- WHAT THE TASK ASKS
The output should match the data below line for line.

━━━━━━━━━━━━━━━━━━━━

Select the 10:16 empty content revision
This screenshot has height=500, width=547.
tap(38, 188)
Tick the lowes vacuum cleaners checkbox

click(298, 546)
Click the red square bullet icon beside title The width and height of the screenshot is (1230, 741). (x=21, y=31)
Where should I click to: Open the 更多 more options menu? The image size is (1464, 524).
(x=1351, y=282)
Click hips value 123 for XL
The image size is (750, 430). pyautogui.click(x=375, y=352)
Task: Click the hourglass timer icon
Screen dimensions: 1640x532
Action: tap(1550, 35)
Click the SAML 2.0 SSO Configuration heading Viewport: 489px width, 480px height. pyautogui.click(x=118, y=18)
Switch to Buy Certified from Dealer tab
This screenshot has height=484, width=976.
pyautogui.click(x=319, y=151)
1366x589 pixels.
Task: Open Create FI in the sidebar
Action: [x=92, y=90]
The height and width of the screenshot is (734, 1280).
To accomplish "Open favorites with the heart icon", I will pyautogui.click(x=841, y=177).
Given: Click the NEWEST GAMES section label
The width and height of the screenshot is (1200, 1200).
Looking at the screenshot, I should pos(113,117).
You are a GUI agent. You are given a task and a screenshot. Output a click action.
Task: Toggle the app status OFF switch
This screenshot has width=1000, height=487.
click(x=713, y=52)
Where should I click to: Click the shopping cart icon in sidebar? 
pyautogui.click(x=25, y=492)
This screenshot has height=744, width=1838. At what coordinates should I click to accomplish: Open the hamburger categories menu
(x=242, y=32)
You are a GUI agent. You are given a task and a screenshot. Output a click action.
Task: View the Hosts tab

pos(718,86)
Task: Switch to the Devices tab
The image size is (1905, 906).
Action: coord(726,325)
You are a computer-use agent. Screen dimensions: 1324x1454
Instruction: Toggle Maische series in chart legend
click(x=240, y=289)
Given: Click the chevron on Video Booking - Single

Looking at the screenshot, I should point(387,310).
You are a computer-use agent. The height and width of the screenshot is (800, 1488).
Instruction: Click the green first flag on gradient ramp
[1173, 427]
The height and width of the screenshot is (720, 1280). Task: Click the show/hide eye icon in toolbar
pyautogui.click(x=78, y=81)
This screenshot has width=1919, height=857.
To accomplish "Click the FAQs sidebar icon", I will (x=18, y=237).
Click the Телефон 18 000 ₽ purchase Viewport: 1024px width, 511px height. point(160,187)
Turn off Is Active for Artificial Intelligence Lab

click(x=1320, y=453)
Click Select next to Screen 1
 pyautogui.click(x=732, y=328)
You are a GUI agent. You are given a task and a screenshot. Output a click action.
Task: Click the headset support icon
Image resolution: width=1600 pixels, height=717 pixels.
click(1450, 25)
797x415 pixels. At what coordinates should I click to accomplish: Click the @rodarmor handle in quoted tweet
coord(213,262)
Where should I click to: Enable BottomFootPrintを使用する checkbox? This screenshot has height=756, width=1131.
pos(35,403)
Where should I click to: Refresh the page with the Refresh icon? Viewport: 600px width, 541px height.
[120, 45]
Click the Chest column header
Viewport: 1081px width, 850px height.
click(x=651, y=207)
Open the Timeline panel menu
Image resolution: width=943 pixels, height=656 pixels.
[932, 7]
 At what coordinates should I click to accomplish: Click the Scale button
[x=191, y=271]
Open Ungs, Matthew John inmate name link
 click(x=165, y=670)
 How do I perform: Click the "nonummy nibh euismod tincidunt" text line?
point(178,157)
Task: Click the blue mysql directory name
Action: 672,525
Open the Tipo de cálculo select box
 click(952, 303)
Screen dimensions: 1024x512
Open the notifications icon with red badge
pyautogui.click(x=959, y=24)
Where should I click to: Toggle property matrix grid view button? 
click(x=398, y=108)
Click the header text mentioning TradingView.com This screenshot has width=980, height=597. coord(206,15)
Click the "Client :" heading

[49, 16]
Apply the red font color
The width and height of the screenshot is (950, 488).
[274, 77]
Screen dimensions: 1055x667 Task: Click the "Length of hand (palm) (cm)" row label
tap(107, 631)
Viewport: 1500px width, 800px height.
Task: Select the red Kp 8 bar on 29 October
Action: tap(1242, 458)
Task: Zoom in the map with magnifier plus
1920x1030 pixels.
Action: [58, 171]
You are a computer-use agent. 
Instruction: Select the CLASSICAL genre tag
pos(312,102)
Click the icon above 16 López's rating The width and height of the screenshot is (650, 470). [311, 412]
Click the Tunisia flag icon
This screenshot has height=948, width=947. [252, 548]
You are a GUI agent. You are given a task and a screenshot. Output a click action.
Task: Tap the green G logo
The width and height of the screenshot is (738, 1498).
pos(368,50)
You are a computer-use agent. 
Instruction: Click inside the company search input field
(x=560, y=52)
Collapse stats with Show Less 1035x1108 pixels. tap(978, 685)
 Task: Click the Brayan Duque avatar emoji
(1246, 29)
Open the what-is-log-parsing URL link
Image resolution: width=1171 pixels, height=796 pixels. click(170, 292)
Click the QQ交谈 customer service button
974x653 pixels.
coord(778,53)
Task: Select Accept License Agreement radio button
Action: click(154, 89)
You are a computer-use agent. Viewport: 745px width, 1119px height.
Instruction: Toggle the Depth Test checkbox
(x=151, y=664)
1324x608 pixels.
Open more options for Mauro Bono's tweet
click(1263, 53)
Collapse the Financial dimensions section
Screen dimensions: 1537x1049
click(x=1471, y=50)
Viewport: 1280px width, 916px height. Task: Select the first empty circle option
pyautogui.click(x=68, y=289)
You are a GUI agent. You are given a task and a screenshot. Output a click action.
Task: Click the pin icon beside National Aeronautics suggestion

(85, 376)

━━━━━━━━━━━━━━━━━━━━

- THE ANSWER
Select the 10:16 empty content revision
This screenshot has height=500, width=547.
tap(38, 188)
Tick the lowes vacuum cleaners checkbox

click(298, 546)
Click the red square bullet icon beside title The width and height of the screenshot is (1230, 741). (x=21, y=31)
Where should I click to: Open the 更多 more options menu? The image size is (1464, 524).
(x=1351, y=282)
Click hips value 123 for XL
The image size is (750, 430). pyautogui.click(x=375, y=352)
Task: Click the hourglass timer icon
Screen dimensions: 1640x532
Action: tap(1550, 35)
Click the SAML 2.0 SSO Configuration heading Viewport: 489px width, 480px height. pyautogui.click(x=118, y=18)
Switch to Buy Certified from Dealer tab
This screenshot has height=484, width=976.
pyautogui.click(x=319, y=151)
1366x589 pixels.
Task: Open Create FI in the sidebar
Action: [x=92, y=90]
The height and width of the screenshot is (734, 1280).
To accomplish "Open favorites with the heart icon", I will pyautogui.click(x=841, y=177).
Given: Click the NEWEST GAMES section label
The width and height of the screenshot is (1200, 1200).
Looking at the screenshot, I should pos(113,117).
You are a GUI agent. You are given a task and a screenshot. Output a click action.
Task: Toggle the app status OFF switch
This screenshot has width=1000, height=487.
click(x=713, y=52)
Where should I click to: Click the shopping cart icon in sidebar? 
pyautogui.click(x=25, y=492)
This screenshot has height=744, width=1838. At what coordinates should I click to accomplish: Open the hamburger categories menu
(x=242, y=32)
You are a GUI agent. You are given a task and a screenshot. Output a click action.
Task: View the Hosts tab

pos(718,86)
Task: Switch to the Devices tab
The image size is (1905, 906).
Action: coord(726,325)
You are a computer-use agent. Screen dimensions: 1324x1454
Instruction: Toggle Maische series in chart legend
click(x=240, y=289)
Given: Click the chevron on Video Booking - Single

Looking at the screenshot, I should point(387,310).
You are a computer-use agent. The height and width of the screenshot is (800, 1488).
Instruction: Click the green first flag on gradient ramp
[1173, 427]
The height and width of the screenshot is (720, 1280). Task: Click the show/hide eye icon in toolbar
pyautogui.click(x=78, y=81)
This screenshot has width=1919, height=857.
To accomplish "Click the FAQs sidebar icon", I will (x=18, y=237).
Click the Телефон 18 000 ₽ purchase Viewport: 1024px width, 511px height. point(160,187)
Turn off Is Active for Artificial Intelligence Lab

click(x=1320, y=453)
Click Select next to Screen 1
 pyautogui.click(x=732, y=328)
You are a GUI agent. You are given a task and a screenshot. Output a click action.
Task: Click the headset support icon
Image resolution: width=1600 pixels, height=717 pixels.
click(1450, 25)
797x415 pixels. At what coordinates should I click to accomplish: Click the @rodarmor handle in quoted tweet
coord(213,262)
Where should I click to: Enable BottomFootPrintを使用する checkbox? This screenshot has height=756, width=1131.
pos(35,403)
Where should I click to: Refresh the page with the Refresh icon? Viewport: 600px width, 541px height.
[120, 45]
Click the Chest column header
Viewport: 1081px width, 850px height.
click(x=651, y=207)
Open the Timeline panel menu
Image resolution: width=943 pixels, height=656 pixels.
[932, 7]
 At what coordinates should I click to accomplish: Click the Scale button
[x=191, y=271]
Open Ungs, Matthew John inmate name link
 click(x=165, y=670)
 How do I perform: Click the "nonummy nibh euismod tincidunt" text line?
point(178,157)
Task: Click the blue mysql directory name
Action: 672,525
Open the Tipo de cálculo select box
 click(952, 303)
Screen dimensions: 1024x512
Open the notifications icon with red badge
pyautogui.click(x=959, y=24)
Where should I click to: Toggle property matrix grid view button? 
click(x=398, y=108)
Click the header text mentioning TradingView.com This screenshot has width=980, height=597. coord(206,15)
Click the "Client :" heading

[49, 16]
Apply the red font color
The width and height of the screenshot is (950, 488).
[274, 77]
Screen dimensions: 1055x667 Task: Click the "Length of hand (palm) (cm)" row label
tap(107, 631)
Viewport: 1500px width, 800px height.
Task: Select the red Kp 8 bar on 29 October
Action: tap(1242, 458)
Task: Zoom in the map with magnifier plus
1920x1030 pixels.
Action: [58, 171]
You are a computer-use agent. 
Instruction: Select the CLASSICAL genre tag
pos(312,102)
Click the icon above 16 López's rating The width and height of the screenshot is (650, 470). [311, 412]
Click the Tunisia flag icon
This screenshot has height=948, width=947. [252, 548]
You are a GUI agent. You are given a task and a screenshot. Output a click action.
Task: Tap the green G logo
The width and height of the screenshot is (738, 1498).
pos(368,50)
You are a computer-use agent. 
Instruction: Click inside the company search input field
(x=560, y=52)
Collapse stats with Show Less 1035x1108 pixels. tap(978, 685)
 Task: Click the Brayan Duque avatar emoji
(1246, 29)
Open the what-is-log-parsing URL link
Image resolution: width=1171 pixels, height=796 pixels. click(170, 292)
Click the QQ交谈 customer service button
974x653 pixels.
coord(778,53)
Task: Select Accept License Agreement radio button
Action: click(154, 89)
You are a computer-use agent. Viewport: 745px width, 1119px height.
Instruction: Toggle the Depth Test checkbox
(x=151, y=664)
1324x608 pixels.
Open more options for Mauro Bono's tweet
click(1263, 53)
Collapse the Financial dimensions section
Screen dimensions: 1537x1049
click(x=1471, y=50)
Viewport: 1280px width, 916px height. Task: Select the first empty circle option
pyautogui.click(x=68, y=289)
You are a GUI agent. You are given a task and a screenshot. Output a click action.
Task: Click the pin icon beside National Aeronautics suggestion

(85, 376)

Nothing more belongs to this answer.